Internet of Things is a much discussed topic in the industry as executives try to determine how to create value for their companies. However, the Industrial Internet of Things (IIoT) is still evolving and we see challenges for companies around its ecosystem, including new requirements for products and solutions and transforming business models.

The Industry of Things World Conference 2016 in San Diego provided a platform for 400 professionals to exchange their views and experiences. Throughout the discussions, three topics emerged as most top-of-mind for executives:

  • Defining the right focus on IIoT opportunities
  • Converging IT and OT
  • Missing framework for IIoT enabler

Defining the right focus on IIoT opportunities

Companies need the right focus to leverage IIoT opportunities. It is important to not only concentrate on technology and data gathering, but to evolve business models and create insights through judgment. A successful IIoT offering plan has to be grounded on product, speed to market, operations and revenue strategies, and strong execution capabilities.

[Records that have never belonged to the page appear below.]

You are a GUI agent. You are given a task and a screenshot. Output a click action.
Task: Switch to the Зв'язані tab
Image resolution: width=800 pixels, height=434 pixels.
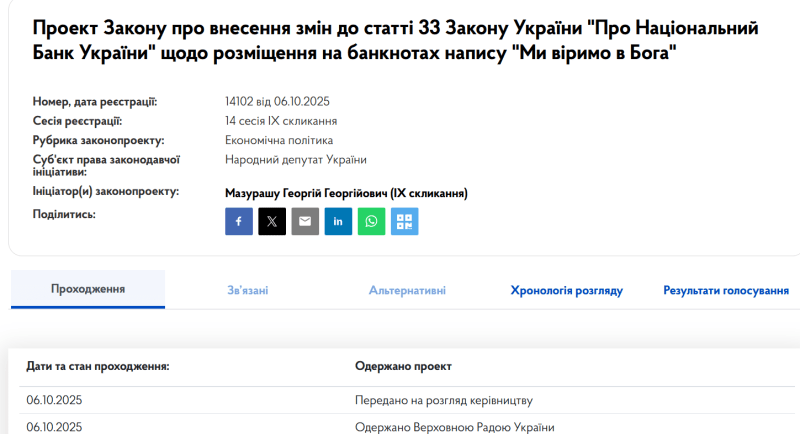(247, 290)
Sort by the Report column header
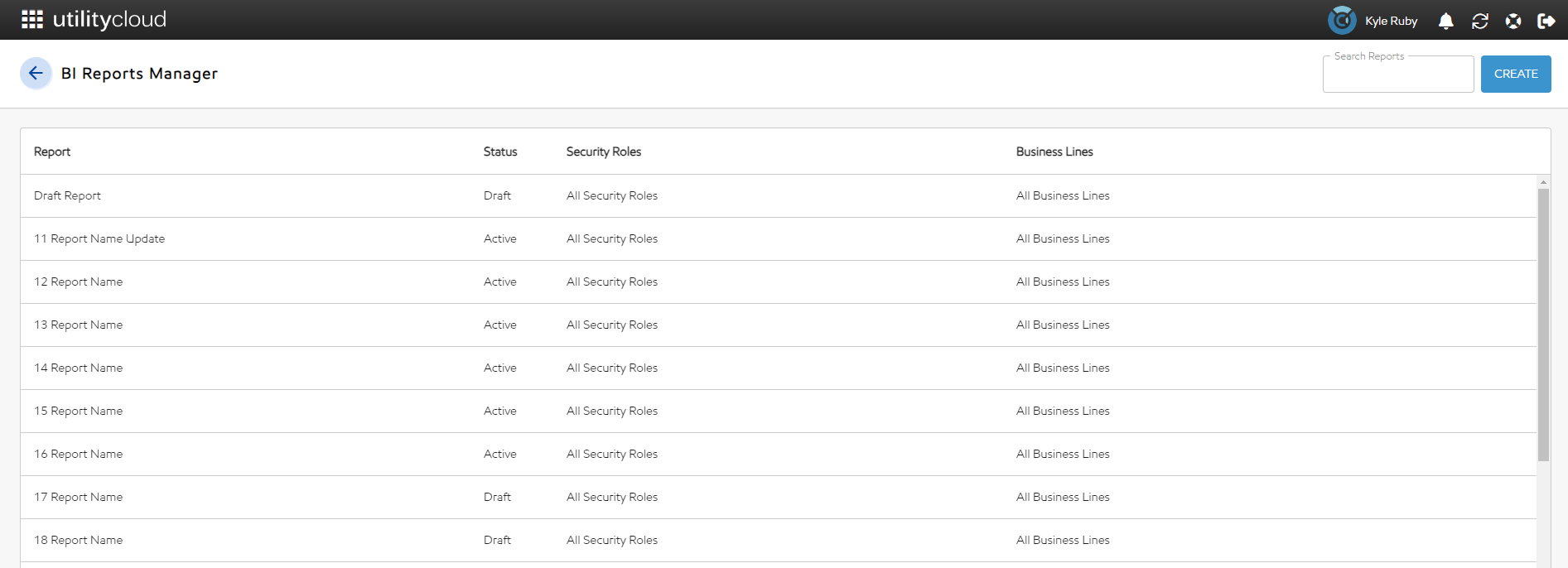This screenshot has height=568, width=1568. click(x=52, y=152)
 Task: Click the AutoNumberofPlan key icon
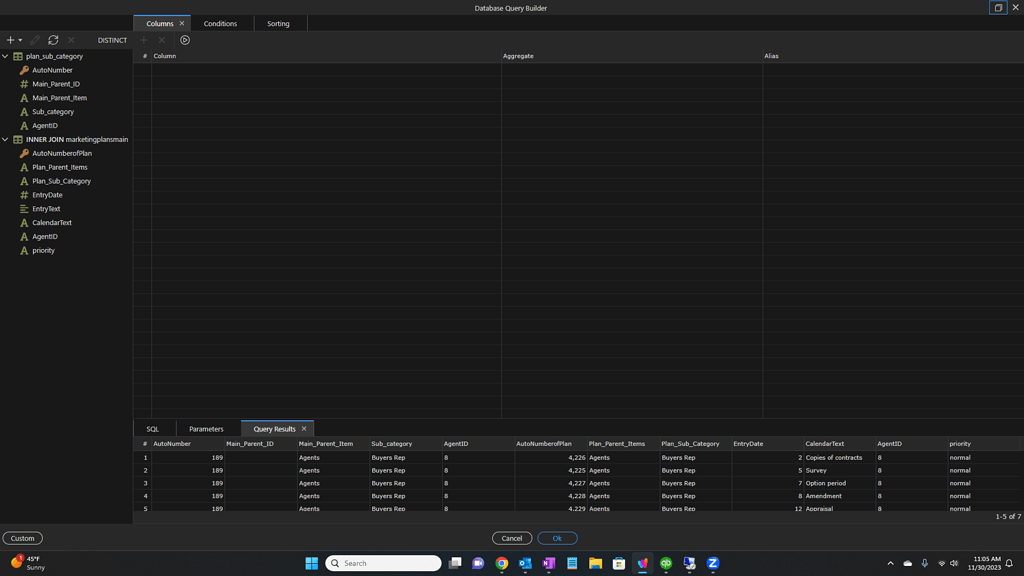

Fortunately, there is no one way to create value from IIoT. Different companies focus on different areas. Examples we heard at the Industry of Things World Conference include:

  • A manufacturing company managed to produce lot size 1 at the same productivity levels as lot size 100 by applying smart equipment. This helped them to transform from a job shop into an agile manufacturer.
  • A metal company is now able to get real-time insights from their manufacturing equipment after going through a smart manufacturing transformation that focused on standardizing the asset base and setting up internal centers of excellence. This enables them to make decisions based on facts in real time and to improve manufacturing efficiency.
  • A cleaning equipment provider created higher entry barriers for competitors by introducing a cloud-based fleet management operator model that provides predictive maintenance for smart cleaning equipment fleets. Copying this operator model will take competitors 2-4 times longer than copying a product.

Industrial companies must understand how they can leverage data analytics, cloud solutions, and software to enrich their products or internal operations. Their IT departments need to grow in capabilities and, as a result, new departments focusing on data analytics are likely to emerge. As such, R&D and IT departments need to collaborate more intensely and companies need to become more open and flexible to obtain missing capabilities through acquisitions or partnerships.

Converging IT and OT

As IT and OT converge, industries will be reshaped as smart technology – which combines hardware, software, and connectivity – requires collaboration between formerly unrelated industries and companies. Of course, the software is often the differentiating characteristic as different systems begin working together in ways they haven’t. We anticipate that, in the future, industrial companies will likely not compete with products, but with total systems.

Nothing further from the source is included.